Ladies, ladies, ladies. Don't we have a lot to learn. I've read a few posts on valuing yourself in a relationship and whatnot. Today, I want to add my two cents to the jar. Funny thing is I realised I was in that position. Yes, I sold myself short. Actually, it hit me. I thought to myself, I don't need to stress about my relationship. School's enough stress for me already. If a guy doesn't appreciate you, let him go. Will it hurt? Yes it will. Thing is, it's likely that you'll remember the good times that you had with your partner but don't let that cloud your judgement and get back with him. However, that's not to say that issues can't be resolved but it's difficult to change a person. If he won't appreciate you, leave him and don't look back. Here are a few questions to ask yourself. They'll help you determine whether or not you're selling yourself short in your relationship.

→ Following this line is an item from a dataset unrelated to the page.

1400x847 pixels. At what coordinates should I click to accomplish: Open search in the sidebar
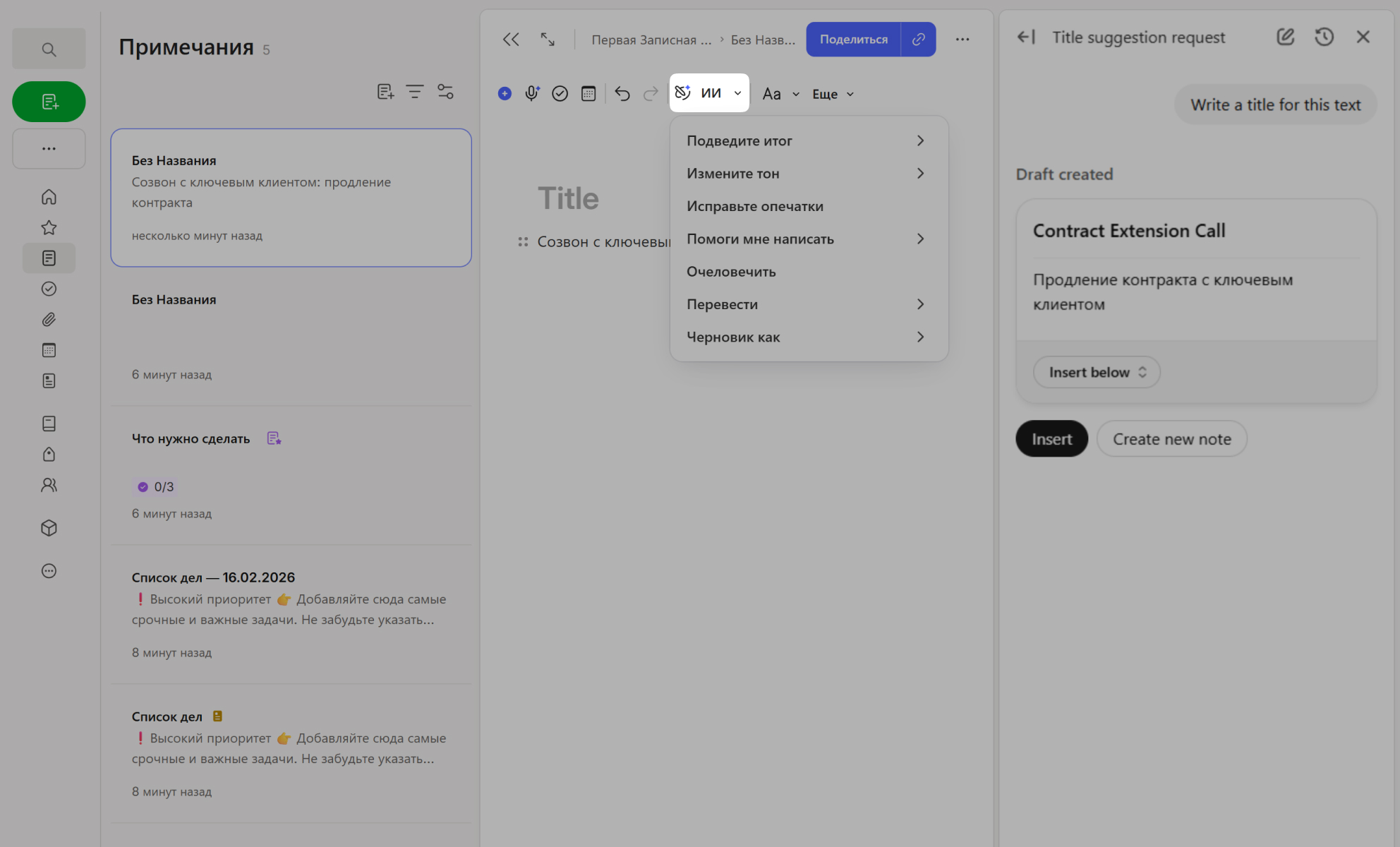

- DOES HE NEGLECT YOU? We are women and yes we want attention, even though we may not always make it clear that we do. If he stays for days or at times weeks or at times weeks without reaching you then that alarm in your head should start ringing. Often times the excuse used is that he was busy, but there's only so long somebody can be busy. If this is the case in your relationship, speak up. Make the effort to let him know how you feel. If he won't listen to you, he's just not worth it. You deserve much better than to be ignored.
- DO YOU UNDERVALUE YOURSELF? Do you ever feel like you are not good enough for your partner? Do you wonder why he chose you? Come on, be honest here. If I were to play around with numbers I'd say four out of five women feel this way. I've felt this way too, trust me. Once you undervalue yourself, you pave way for your partner to do the same to you. Eventually, he might just take you for granted. If you are in this situation, you better step up. That's right, step up. Encourage yourself. Build up your self esteem. This will help you become a stronger person in your relationship.

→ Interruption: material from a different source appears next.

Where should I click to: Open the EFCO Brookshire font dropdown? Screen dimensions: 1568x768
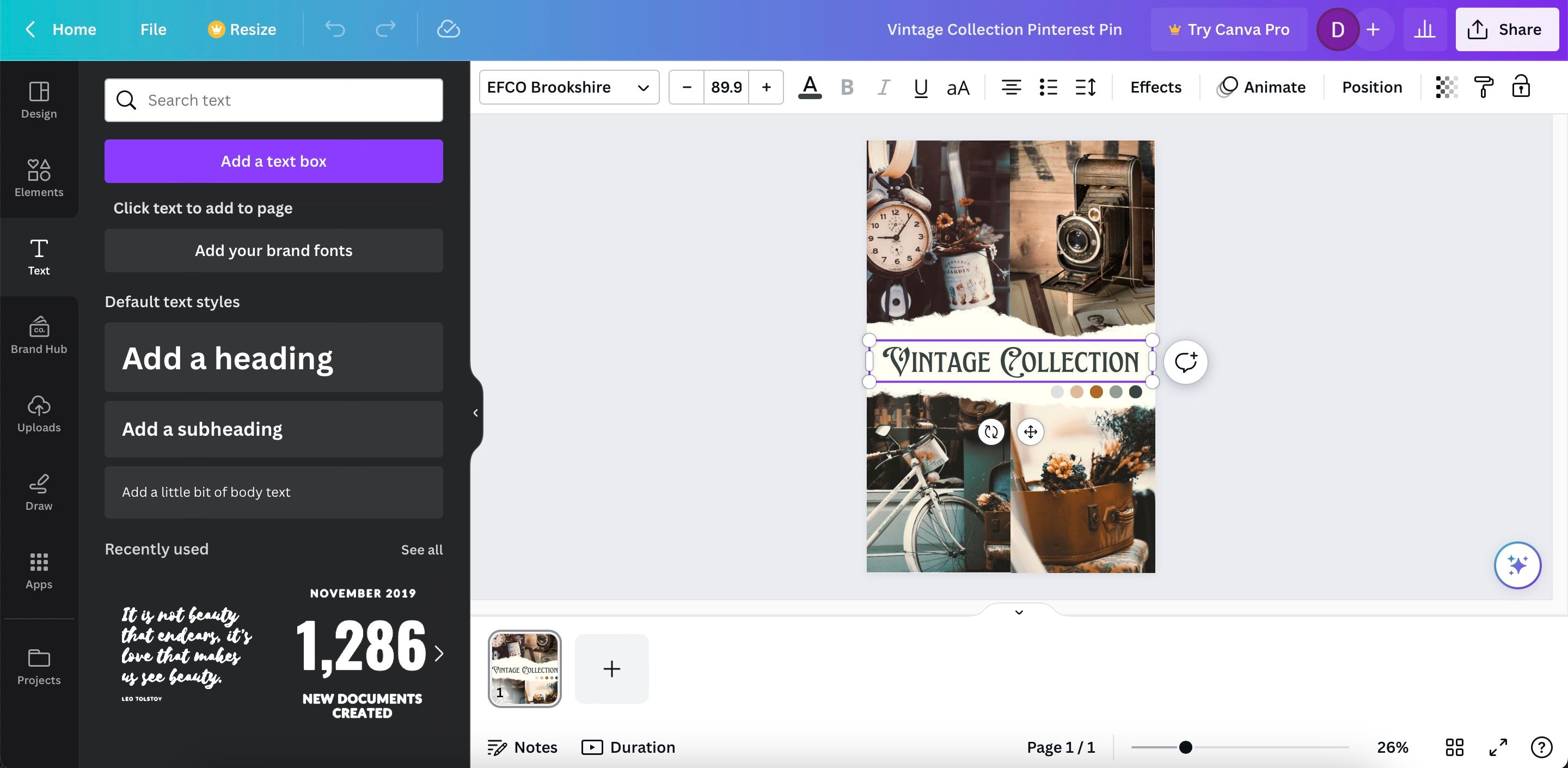(x=568, y=87)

- DO YOU FEEL LIKE YOUR RELATIONSHIP IS ONE-SIDED? Does it feel like you're the one putting in all the effort in trying to make your relationship work? Does he seem nonchalant to you? I'm not an expert at relationships but this might be because he has lost interest in the relationship. I've heard and read about people falling out of love and this might just be the case. If this has been long going then chances are things are not likely to change and staying in a relationship like this would be unfulling. This inturn would lead to you selling yourself short in trying to please your partner as much as you can.